I WAS headed for Dumaguete City to be one of the judges in this year’s National Schools Press Conference when news about the shooting to death of lawyer and Ronda town vice mayor Jonnah John Ungab filtered through the radio monitor of the taxicab my wife and I were riding in. I checked for updates of the story online, especially on the SunStar website, while riding a bus from the Cebu South Bus Terminal to Dumaguete.

It was a big story. Ungab was the lawyer of suspected big-time drug peddler Kerwin Espinosa, son of the slain Albuera, Leyte mayor Rolando Espinosa Sr. The older Espinosa was killed inside his detention cell by policemen in November 2016. Three months before that Rogelio Bato Jr., his legal counsel, was killed by still unidentified gunmen. Ungab himself said he had received death threats.

But I had to focus that time on the task at hand, which was the writing competition. With me in Dumaguete were fellow Cebu media people. We later linked up with the other judges from Dumaguete and Metro Manila for what turned out to be a taxing job. This is, after all, the “Olympics of Campus Journalism,” an annual gathering of the best campus journalists from 17 regions in the country. I was one of the three judges for the “Editorial Writing” competition.

I have been invited to judge and lecture on “Editorial Writing” for schools, division and even regional press conferences for many years now. I don’t usually turn down invitations to do so because I want to impart my knowledge of the writing craft to the younger ones. I learned writing on my own without the benefit of formal schooling since I was in first year high school. Those were years of visiting libraries and saving my bawon to buy books on writing.

This is what I have been telling the students. If you love your craft, you will always find ways to develop your skills, no matter what. They are even luckier than me now because there were no schools press conferences in those days. And our high school paper closed when I enrolled in the school. So what I did was write sentences, paragraphs and short articles on my own, then I did the critiquing myself.
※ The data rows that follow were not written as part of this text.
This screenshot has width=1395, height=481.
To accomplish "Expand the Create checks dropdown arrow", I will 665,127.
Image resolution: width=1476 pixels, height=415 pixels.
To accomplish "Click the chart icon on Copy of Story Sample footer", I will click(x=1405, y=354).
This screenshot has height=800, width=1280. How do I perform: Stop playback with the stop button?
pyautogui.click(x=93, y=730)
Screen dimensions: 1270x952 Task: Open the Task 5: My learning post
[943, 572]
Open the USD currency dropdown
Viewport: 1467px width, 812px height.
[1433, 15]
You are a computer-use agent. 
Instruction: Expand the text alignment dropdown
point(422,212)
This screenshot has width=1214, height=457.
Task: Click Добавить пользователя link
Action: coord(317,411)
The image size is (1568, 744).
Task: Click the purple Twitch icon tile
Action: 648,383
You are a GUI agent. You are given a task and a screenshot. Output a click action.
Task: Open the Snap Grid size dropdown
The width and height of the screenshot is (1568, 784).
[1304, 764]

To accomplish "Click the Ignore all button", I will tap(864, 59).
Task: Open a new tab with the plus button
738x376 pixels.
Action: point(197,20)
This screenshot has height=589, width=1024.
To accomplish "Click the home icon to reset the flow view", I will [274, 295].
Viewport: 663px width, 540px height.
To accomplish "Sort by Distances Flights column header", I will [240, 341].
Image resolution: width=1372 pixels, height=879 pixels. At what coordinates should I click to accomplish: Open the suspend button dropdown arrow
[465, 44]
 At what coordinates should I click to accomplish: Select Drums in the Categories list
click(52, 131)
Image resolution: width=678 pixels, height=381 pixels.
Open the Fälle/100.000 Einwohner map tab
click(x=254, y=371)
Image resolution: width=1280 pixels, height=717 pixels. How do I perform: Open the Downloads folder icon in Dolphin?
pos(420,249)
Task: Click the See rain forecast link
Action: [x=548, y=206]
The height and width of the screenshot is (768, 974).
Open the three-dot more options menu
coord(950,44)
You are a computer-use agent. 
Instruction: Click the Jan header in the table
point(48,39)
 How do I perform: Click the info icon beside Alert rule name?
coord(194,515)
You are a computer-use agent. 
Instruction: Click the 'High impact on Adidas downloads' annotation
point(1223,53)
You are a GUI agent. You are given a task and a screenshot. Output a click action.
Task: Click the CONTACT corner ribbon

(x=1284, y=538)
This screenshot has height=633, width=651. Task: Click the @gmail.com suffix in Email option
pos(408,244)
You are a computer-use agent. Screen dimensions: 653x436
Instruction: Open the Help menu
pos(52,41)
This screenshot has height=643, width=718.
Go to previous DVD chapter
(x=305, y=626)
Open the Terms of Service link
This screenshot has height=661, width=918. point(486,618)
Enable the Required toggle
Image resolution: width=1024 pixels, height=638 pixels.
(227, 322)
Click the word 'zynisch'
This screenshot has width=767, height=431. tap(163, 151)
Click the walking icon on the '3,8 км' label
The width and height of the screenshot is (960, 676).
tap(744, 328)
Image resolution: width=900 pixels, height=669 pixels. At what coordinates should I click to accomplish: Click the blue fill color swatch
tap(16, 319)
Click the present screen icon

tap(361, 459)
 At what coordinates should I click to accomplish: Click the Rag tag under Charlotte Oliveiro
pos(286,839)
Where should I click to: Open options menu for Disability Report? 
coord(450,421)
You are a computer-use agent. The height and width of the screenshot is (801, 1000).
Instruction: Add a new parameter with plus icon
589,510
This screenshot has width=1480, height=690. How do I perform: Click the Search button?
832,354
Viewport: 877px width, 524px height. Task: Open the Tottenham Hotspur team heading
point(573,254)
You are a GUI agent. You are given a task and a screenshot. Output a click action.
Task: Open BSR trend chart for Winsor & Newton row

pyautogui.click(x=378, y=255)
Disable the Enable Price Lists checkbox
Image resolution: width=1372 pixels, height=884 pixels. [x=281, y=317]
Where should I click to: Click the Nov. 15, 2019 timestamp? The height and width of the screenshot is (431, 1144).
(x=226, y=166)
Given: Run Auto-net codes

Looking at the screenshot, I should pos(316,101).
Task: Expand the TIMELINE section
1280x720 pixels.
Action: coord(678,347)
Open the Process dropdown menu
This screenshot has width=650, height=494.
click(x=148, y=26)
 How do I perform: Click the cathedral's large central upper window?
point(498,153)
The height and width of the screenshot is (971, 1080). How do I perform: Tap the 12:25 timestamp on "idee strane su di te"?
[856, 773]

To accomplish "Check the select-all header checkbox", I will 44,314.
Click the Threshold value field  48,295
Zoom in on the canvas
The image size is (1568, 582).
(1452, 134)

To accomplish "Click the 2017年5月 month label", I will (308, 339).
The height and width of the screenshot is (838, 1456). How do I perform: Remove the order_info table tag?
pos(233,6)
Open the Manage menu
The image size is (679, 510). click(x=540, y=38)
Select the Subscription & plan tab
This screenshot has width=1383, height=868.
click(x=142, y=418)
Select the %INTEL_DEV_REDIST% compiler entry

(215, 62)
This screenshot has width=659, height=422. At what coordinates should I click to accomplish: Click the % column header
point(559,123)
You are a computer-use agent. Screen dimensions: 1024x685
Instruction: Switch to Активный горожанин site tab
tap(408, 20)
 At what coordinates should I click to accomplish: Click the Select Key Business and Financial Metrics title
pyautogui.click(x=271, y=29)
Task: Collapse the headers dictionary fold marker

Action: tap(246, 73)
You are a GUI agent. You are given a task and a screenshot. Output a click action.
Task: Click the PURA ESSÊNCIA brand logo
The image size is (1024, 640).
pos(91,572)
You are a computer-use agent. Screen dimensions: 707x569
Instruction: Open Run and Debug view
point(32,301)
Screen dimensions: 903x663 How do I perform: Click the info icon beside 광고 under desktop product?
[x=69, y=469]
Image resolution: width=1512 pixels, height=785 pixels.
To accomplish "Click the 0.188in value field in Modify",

I would read some good works and try writing the same way.

Now, DepEd is doing the mentoring, which is laudable. I am sure thousands of those who are now professionals have benefited from this mentoring and inspiration-giving. Writing, after all, is an important skill to possess no matter what profession students will pursue when they get older. And it’s not only writing because the schools press conference includes other aspects of media work like broadcasting, cartooning and photojournalism.

That was my first time judging at the national level and the experience gave me a better perspective of this nationwide activity. I found out that what is happening at the lower levels is also reflected in the higher one, and this is the seeming downturn in the ability of elementary and high school students to write in English (I don’t see much of a problem with Filipino). It’s not only about grammar, but “grammar and composition,” a full subject in school in the old days.